— AIM OF THE TASK —
Return an exact copy of the lines from the one holding "The width and" to the end of the data, including both the starting and final lines. Leave the pictures out.

(INPUT MATERIAL Opens)

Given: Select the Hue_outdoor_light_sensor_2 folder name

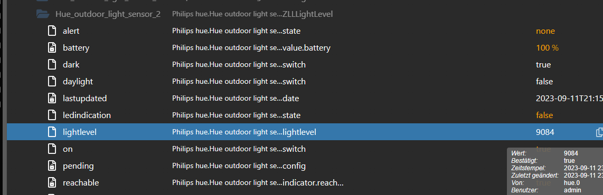Looking at the screenshot, I should point(108,14).
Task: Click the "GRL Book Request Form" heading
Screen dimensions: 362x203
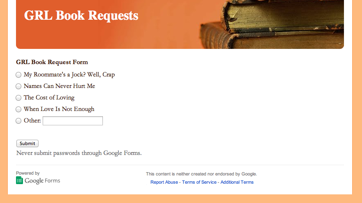Action: (x=52, y=62)
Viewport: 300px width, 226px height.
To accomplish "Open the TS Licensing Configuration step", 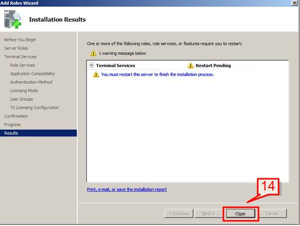I will click(x=34, y=108).
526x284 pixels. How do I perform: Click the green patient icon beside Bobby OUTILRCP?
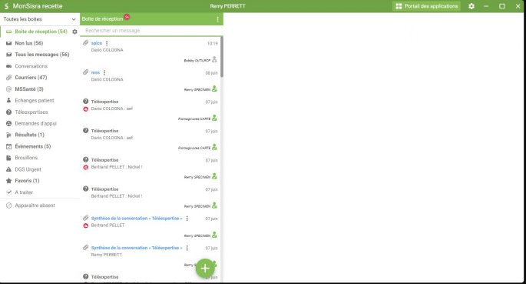click(x=214, y=60)
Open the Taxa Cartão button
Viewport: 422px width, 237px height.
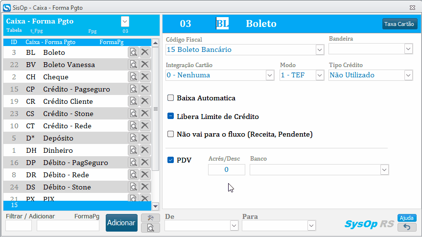coord(399,24)
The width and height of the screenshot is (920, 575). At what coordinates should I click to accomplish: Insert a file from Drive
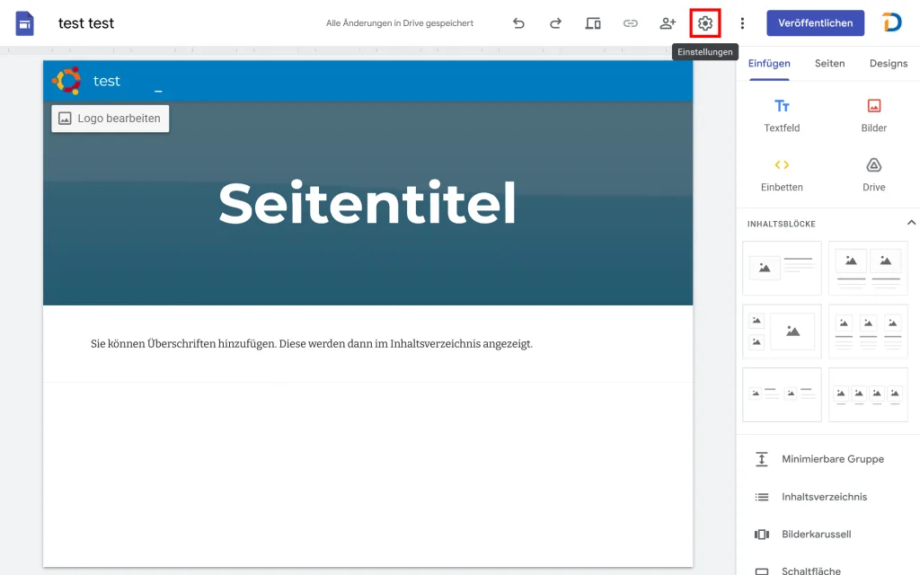[873, 175]
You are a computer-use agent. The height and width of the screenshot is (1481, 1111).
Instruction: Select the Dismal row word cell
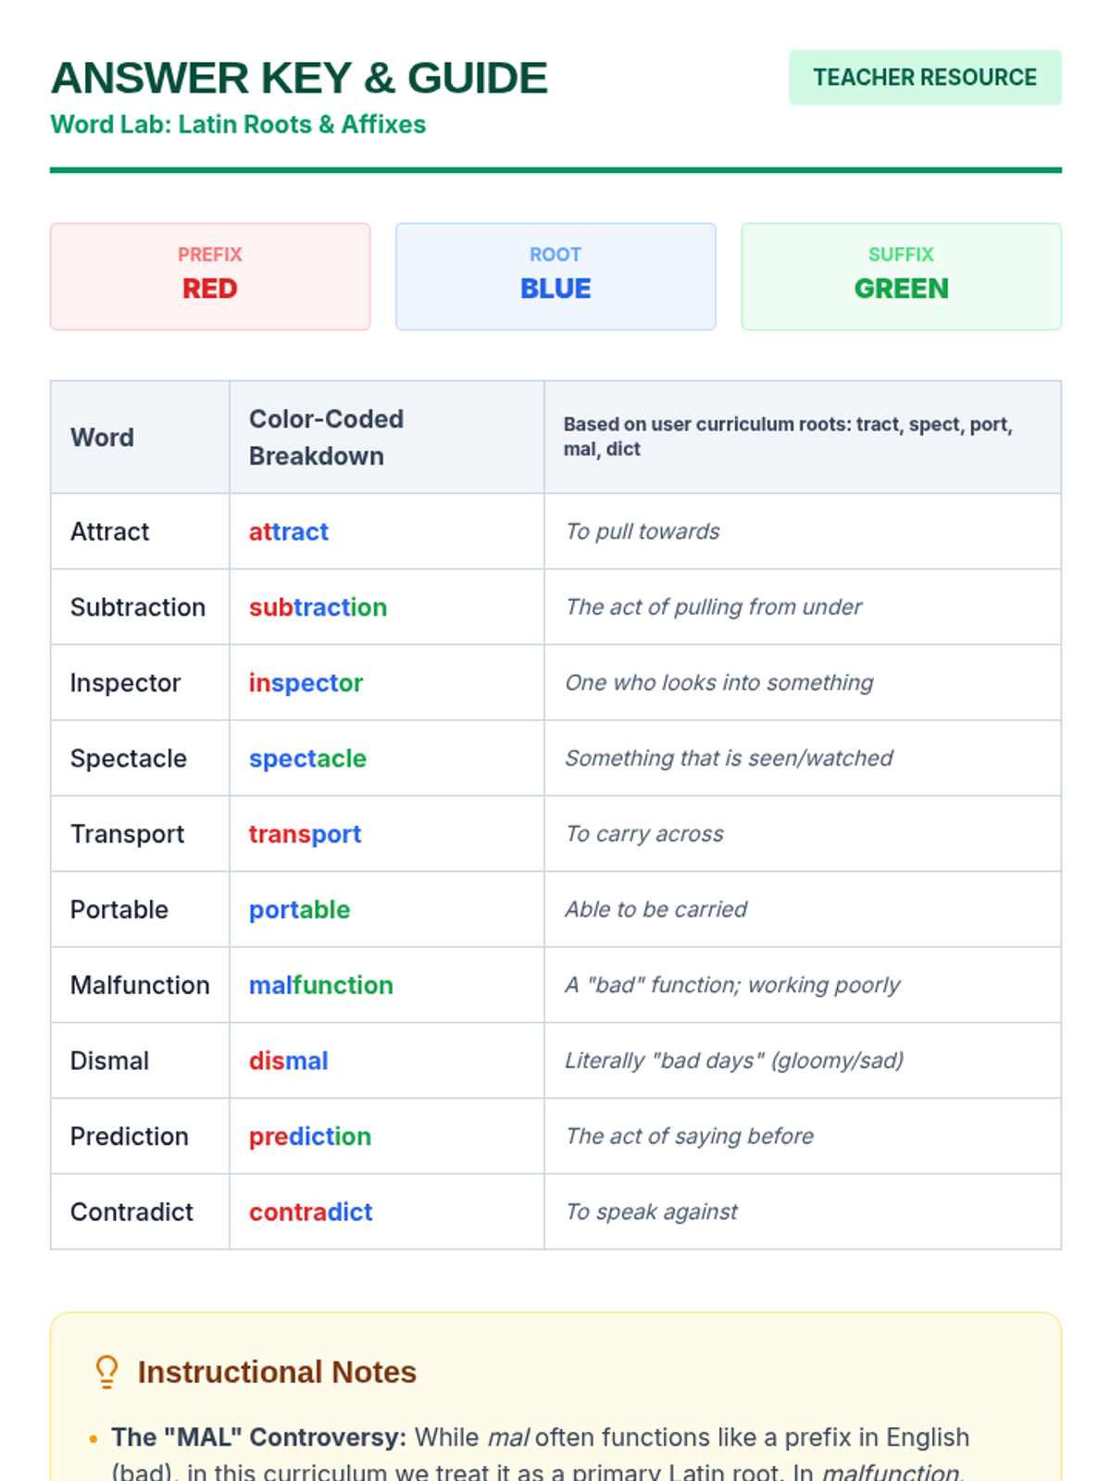[x=140, y=1061]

(INPUT MATERIAL Closes)

— REPLY TO THE TASK —
The width and height of the screenshot is (920, 575). At what coordinates should I click to accomplish: Insert a file from Drive
[873, 175]
You are a computer-use agent. The height and width of the screenshot is (1481, 1111).
Instruction: Select the Dismal row word cell
[x=140, y=1061]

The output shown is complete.